# Sig



## jwhipple (Mar 29, 2012)

im getting a Sig P226. But i cant decide between the 9mm and the 40 S&W. Any recommendations


----------



## brandonlee3 (Mar 13, 2012)

Ammunition will be cheaper for the 9mm. The .40 S&W P226 (and it's smaller sibling the P229) is the standard issue weapon for several government and law enforcement agencies both in the United States and around the world including the FBI and the Navy SEALs. I guess it all depends on what you are going to be using the gun for...


----------



## 226Squito (Mar 20, 2012)

I have the 9mm p226 and i wont complain. I pay about 10 to 13 for a box of 50 around here.
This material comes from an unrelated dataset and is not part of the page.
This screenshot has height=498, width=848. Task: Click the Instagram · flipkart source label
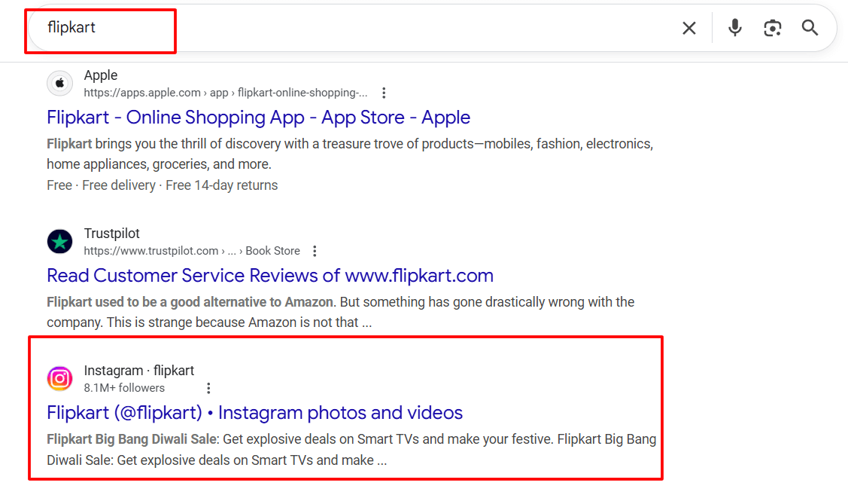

I tho do have a mosquito also to make up for not shooting the 226 all the time.


----------



## MikeyMike (Mar 25, 2012)

Yep, get the Sig P226 Scorpion, OD green slide and frame w/ camo grips... beautiful weapon. They have it in the P229 series, too. The P250 soon. The P229 Scorpion will be my next addition, and actually my first Sig.


----------



## chessail77 (Mar 15, 2011)

Whip
Get the .40 and then later get a conversion barrel to shoot other calibers....ie. 9mm......JJ


----------



## FNISHR (Aug 9, 2011)

I enjoy my P226 in 9mm and also my P220 in .45. Between the two of them, I feel like I have the bases covered.


----------